Only the number is wanted: count the lines in the data with "computer" in them.
══ Provided information
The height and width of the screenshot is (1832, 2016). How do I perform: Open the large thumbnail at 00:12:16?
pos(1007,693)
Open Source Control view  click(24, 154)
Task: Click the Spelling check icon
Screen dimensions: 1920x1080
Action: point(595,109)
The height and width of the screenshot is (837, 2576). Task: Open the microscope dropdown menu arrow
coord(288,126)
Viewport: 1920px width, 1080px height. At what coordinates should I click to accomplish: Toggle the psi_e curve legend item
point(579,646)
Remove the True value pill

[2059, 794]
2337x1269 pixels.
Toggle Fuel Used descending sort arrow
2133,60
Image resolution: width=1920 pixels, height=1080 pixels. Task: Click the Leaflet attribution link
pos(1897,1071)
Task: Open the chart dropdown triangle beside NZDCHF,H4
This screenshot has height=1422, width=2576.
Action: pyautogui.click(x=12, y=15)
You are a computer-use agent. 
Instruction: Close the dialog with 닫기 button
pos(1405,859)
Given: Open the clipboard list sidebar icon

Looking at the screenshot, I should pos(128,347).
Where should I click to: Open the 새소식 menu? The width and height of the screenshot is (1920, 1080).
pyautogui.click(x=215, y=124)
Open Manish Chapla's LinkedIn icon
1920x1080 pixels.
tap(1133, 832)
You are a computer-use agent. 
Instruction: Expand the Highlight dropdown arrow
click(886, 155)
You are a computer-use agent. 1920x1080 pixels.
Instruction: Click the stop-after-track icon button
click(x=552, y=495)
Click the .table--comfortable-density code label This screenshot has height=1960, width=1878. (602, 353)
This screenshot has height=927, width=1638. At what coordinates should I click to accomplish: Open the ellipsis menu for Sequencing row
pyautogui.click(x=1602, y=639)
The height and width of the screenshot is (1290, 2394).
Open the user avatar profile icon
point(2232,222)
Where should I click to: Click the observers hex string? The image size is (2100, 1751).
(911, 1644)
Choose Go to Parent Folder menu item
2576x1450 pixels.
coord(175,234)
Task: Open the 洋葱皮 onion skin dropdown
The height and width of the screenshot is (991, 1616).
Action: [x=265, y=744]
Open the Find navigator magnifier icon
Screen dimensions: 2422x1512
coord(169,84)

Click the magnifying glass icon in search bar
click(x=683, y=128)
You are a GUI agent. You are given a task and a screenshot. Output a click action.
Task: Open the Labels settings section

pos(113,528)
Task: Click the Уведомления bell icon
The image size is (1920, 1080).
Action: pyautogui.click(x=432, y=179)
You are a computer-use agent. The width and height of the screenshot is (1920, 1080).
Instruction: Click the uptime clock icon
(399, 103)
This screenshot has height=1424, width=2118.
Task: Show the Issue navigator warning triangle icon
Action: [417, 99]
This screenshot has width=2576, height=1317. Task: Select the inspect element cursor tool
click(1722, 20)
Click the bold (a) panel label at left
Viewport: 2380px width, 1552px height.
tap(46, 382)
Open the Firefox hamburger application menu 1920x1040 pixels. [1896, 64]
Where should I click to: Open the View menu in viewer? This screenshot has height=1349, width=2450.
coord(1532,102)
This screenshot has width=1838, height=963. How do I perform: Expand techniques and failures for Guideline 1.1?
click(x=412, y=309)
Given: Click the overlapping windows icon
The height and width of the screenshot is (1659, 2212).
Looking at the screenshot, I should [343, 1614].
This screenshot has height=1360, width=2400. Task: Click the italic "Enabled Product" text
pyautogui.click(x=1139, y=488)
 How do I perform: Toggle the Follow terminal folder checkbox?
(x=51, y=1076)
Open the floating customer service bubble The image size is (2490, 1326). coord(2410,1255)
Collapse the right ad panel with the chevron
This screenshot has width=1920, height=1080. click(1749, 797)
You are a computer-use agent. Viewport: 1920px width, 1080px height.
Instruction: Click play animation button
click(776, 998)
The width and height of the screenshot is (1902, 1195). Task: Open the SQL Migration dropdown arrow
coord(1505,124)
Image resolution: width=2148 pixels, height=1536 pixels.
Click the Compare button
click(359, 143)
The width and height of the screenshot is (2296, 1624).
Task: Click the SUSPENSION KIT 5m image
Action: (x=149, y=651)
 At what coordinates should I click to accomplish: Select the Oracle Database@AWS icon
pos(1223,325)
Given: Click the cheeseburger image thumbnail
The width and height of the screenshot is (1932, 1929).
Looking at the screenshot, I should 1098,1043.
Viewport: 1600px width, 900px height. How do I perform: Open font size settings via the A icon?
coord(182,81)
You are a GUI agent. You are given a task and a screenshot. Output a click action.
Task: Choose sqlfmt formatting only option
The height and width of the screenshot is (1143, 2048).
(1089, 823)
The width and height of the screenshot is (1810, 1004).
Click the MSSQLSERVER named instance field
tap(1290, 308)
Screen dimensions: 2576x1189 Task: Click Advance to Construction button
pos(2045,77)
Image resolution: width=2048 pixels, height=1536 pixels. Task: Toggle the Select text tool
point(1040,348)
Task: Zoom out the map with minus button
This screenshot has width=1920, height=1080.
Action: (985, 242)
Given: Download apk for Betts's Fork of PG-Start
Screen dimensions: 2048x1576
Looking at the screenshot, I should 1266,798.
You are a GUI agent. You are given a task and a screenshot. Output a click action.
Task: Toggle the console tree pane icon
════
### Response
5